BUKAN tanpa alasan Kepulauan Langkawi dijuluki ”Permata” Kedah, negara bagian di utara Malaysia. Ibarat batu permata yang kian cemerlang karena diasah, Langkawi bertransformasi dari tanah ”terkutuk” menjadi destinasi wisata di Malaysia dengan 3 juta turis per tahun dan menjadi pesaing serius Bali.
Berkesempatan mengunjungi dan berkeliling daerah ini dalam rangka Pameran Dirgantara dan Maritim Internasional Langkawi (LIMA) pada akhir Maret 2013, kami mendapati bahwa daerah wisata ini tertata dan terdesain dengan baik. Alam yang asri dan sentuhan modernisme saling terpadu dan menjadi daya tarik wisata Langkawi.
Dari jendela pesawat yang membawa kami dari Jakarta via Kuala Lumpur, gugusan Kepulauan Langkawi yang terdiri atas 104 pulau terlihat tak ubahnya batu-batu permata dan giok-giok hijau yang berserakan di atas permadani biru Andaman, yaitu laut yang berada di tepi Selat Malaka dan berbatasan langsung dengan Thailand.
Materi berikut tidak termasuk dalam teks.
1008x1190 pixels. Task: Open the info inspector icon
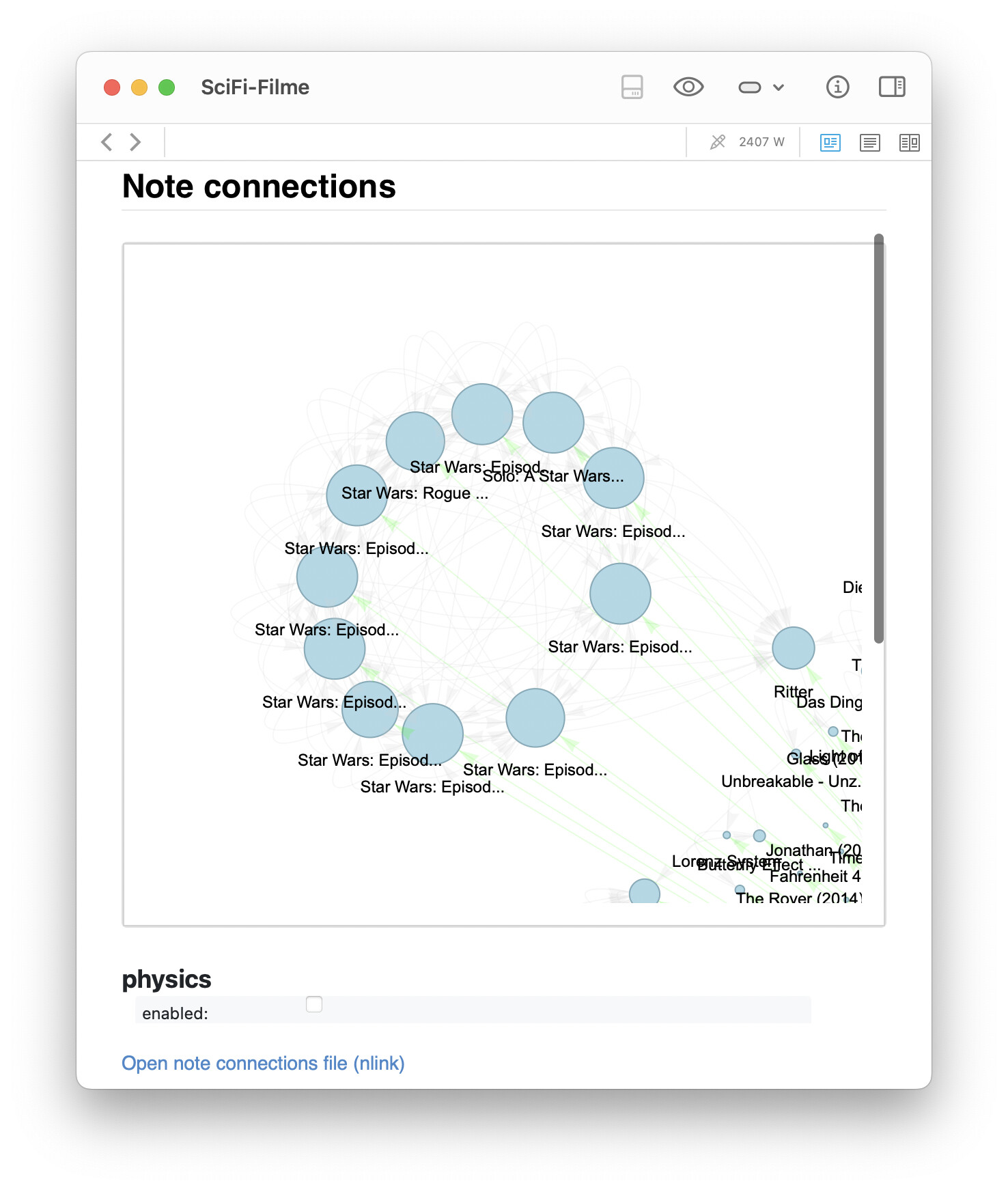[837, 87]
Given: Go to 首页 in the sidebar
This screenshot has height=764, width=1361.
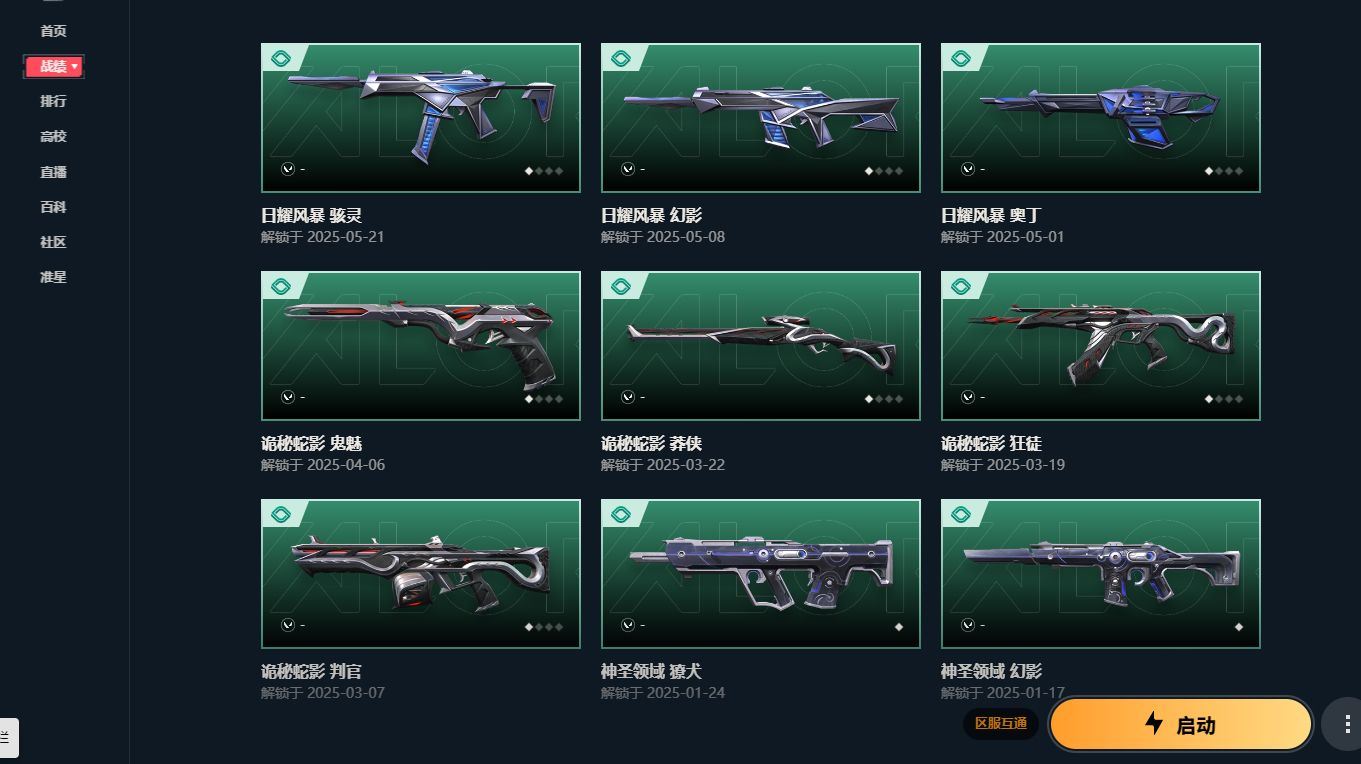Looking at the screenshot, I should click(53, 31).
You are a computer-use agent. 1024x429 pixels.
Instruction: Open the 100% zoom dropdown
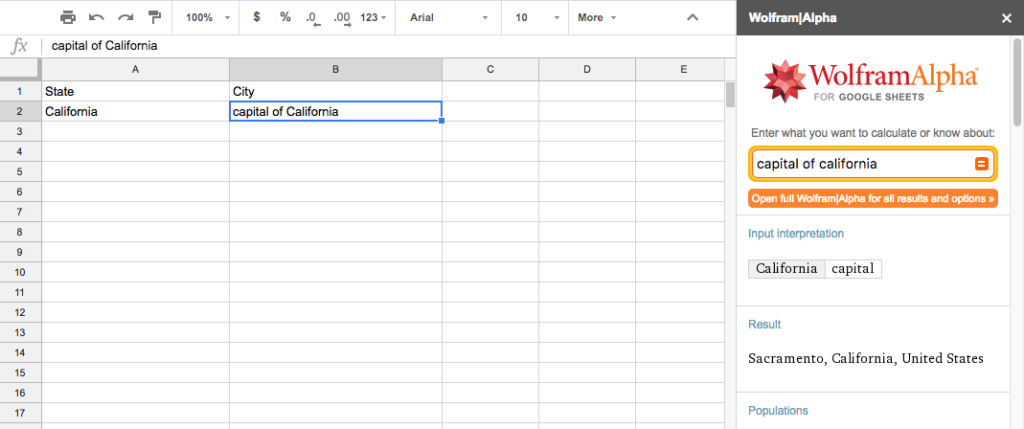tap(208, 17)
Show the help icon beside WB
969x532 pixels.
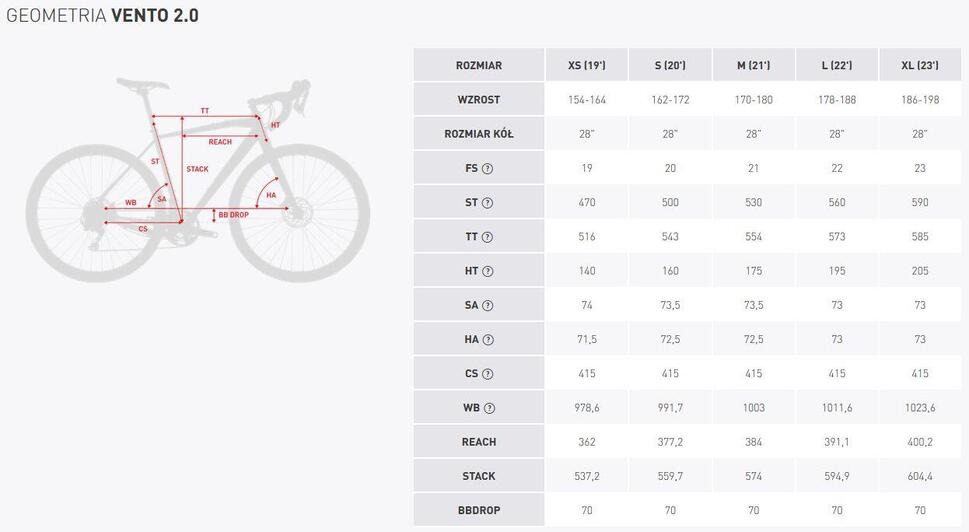(x=489, y=408)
Mendekati Pulau Langkawi—pulau utama di gugusan kepulauan ini terlihat garis-garis pantai dengan hamparan pasir putih yang bersih. Sesaat sebelum pesawat mendarat, kami menyaksikan ratusan kapal pesiar berjajar di Dermaga Teluk Baru. Ternyata, kami juga mendapati dermaga kapal pesiar milik kaum jetset dari sejumlah negara ini berserakan di berbagai titik di pulau ini.
Begitu pula ketika kami menginjakkan kaki di Bandar Udara Internasional Langkawi, sejumlah jet pribadi terparkir rapi di apron bandara yang cukup sibuk ini. Tak jauh berbeda dengan Monako di Perancis, Langkawi adalah ibarat ”negara” kecil yang menjadi surga bagi warga asing dan para turis.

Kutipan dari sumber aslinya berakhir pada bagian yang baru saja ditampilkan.